Active racism is quite rare but there is quite a bit of casual racism common to most cultures.

An Asian traveling in Iceland shouldn't have to be concerned as Icelandic racism is rarely if ever directed against tourists.

Stereotypes in Iceland about Asians are similar to stereotypes generally in Europe and the US (i.e. industrious, subservient etc.).
posted by Kattullus at 12:31 PM on September 24, 2009


Kattullus, has there been any anti-English feeling since the banks debacle and Gordon Brown's approach to the legal issues involved?
posted by biffa at 12:39 PM on September 24, 2009


Data point: I have traveled to backcountry Iceland with an Asian friend (who had visited previously and intends to visit again) and nothing that he said or I saw indicates anything other than what Kattullus claims above.
posted by kittyprecious at 12:41 PM on September 24, 2009


Anti-English feeling has a long history in Iceland that goes back at least to when English trawlers would fish in Icelandic territorial waters in the 19th Century and would often resort to violence to keep Icelanders and Icelandic authorities from interfering with their fishing. For instance my great-great-grandfather was killed when his boat was capsized by English fisherman (the local sheriff had commandeered it to go aboard the English trawler). After the Cod Wars anti-English sentiment subsided and I know a lot of Icelandic Anglophiles (one marker of this is that a lot of Icelanders support the English national team in World Cups). Now, however, there's been a resurgence of anti-English sentiment what with the whole financial kerfufflefuck. It's not at a level, however, that any English person traveling around Iceland will have to worry about.
posted by Kattullus at 1:14 PM on September 24, 2009 [3 favorites]


Icelanders? You have nothing to fear if you're buying the beer.

Don't worry about it. Very liberal and friendly place.
posted by rokusan at 1:17 PM on September 24, 2009


Active racism in Iceland is most often directed against Poles and Asians because they are the most visible foreigners, Poles because there are quite a lot of them and Asians because they stand out in the pasty-white society of Iceland.

Oops, I used the wrong word here. What I meant to say is that Poles and Asians are the most visible immigrants.
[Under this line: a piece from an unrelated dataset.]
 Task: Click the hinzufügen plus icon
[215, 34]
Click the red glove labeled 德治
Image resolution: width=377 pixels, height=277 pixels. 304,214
There are large Polish, Thai and Vietnamese communities in Iceland (comparatively large, Iceland is a nation of only 300 thousand people) and these are the most visible immigrant communities.

But yes, there's no need to worry.
posted by Kattullus at 1:20 PM on September 24, 2009


Thank you all for asking for clarification about this, and the good explanations!

I would like to state that it's mostly this low-level racism, mostly in preconceptions and respect, and it's even not universal. It's not the kind that visitors will particularly notice I believe, but it can probably be tough to grow up here — if you're unlucky. That kind of thing.